Complementary to this approach, in collaboration with Francesco Stellacci's lab (Massachusetts Institute of Technology), we explored the fate of organic ligand monolayer-protected nanoparticles in cells and discovered an unexpected role for the surface organization of chemical groups on amphiphilic particles in regulating the ability of nanoparticles to pass through cell membranes. We are exploring the application of these particles for delivery of siRNA for cancer therapy and for enhanced protein vaccines. In parallel, we are seeking to devise thin films and particles that can allow these concepts to be translated to noninvasive immunotherapy/vaccine delivery through the skin or through intranasal or oral routes.
Matrices for local immunotherapy.
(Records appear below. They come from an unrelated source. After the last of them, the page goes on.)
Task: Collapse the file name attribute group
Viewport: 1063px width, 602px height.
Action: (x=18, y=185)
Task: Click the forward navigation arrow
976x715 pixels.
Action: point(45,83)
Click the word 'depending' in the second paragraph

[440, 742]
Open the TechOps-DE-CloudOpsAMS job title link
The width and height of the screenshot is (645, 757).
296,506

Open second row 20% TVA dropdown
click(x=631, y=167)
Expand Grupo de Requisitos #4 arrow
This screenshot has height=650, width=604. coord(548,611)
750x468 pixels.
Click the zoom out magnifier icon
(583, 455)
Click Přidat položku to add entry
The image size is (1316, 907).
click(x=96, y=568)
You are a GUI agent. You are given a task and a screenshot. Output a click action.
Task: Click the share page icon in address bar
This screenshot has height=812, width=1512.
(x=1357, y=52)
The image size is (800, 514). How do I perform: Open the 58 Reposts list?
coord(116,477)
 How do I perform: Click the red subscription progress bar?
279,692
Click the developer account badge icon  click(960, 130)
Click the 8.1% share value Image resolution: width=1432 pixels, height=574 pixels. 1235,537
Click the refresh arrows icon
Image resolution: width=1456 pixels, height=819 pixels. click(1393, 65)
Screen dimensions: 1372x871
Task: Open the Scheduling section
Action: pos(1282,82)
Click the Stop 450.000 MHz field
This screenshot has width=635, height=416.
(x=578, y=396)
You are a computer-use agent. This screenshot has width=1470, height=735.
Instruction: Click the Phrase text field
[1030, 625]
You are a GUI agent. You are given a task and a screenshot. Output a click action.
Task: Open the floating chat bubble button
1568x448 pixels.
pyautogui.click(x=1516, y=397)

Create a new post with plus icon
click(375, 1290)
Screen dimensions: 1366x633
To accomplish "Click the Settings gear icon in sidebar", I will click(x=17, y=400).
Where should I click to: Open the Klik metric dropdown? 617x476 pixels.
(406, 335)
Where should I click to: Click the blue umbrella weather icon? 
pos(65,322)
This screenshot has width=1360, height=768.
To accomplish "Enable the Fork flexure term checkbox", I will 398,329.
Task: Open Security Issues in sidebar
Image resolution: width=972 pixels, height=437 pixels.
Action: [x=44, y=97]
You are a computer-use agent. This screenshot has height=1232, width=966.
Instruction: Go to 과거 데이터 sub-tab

A number of promising approaches to the treatment of cancer and infectious disease are based on cell therapy, the injection of immune cells into patients as a biological therapy. We hypothesized that biomaterials could be designed to maximize the potency of such therapies, by allowing the microenvironment where cells are delivered to be controlled and manipulated. To this end, we developed "self-gelling" alginate hydrogels, which begin as a liquid solution but which crosslink (via calcium-loaded microspheres mixed with the gel) within minutes of injection; we load these gels with DCs, key initiators of immune responses, along with cofactors (e.g., immunomodulatory cytokines) that are sequestered and slowly released from the gel into the local tissue. We have demonstrated that such matrix-based delivery of DCs can dramatically alter the resulting immune response; DCs injected in these gels attract more than 100-fold more T cells to their site than the same cells injected as a free cell suspension, via the synergistic binding of DC-derived factors by the polysaccharide matrix. We have used this gel-based system to codeliver DCs with the immunoregulatory cytokines to local tumor sites. In preliminary studies, DC- and cytokine-carrying gels dramatically suppressed tumor growth in the aggressive B16 mouse model of melanoma.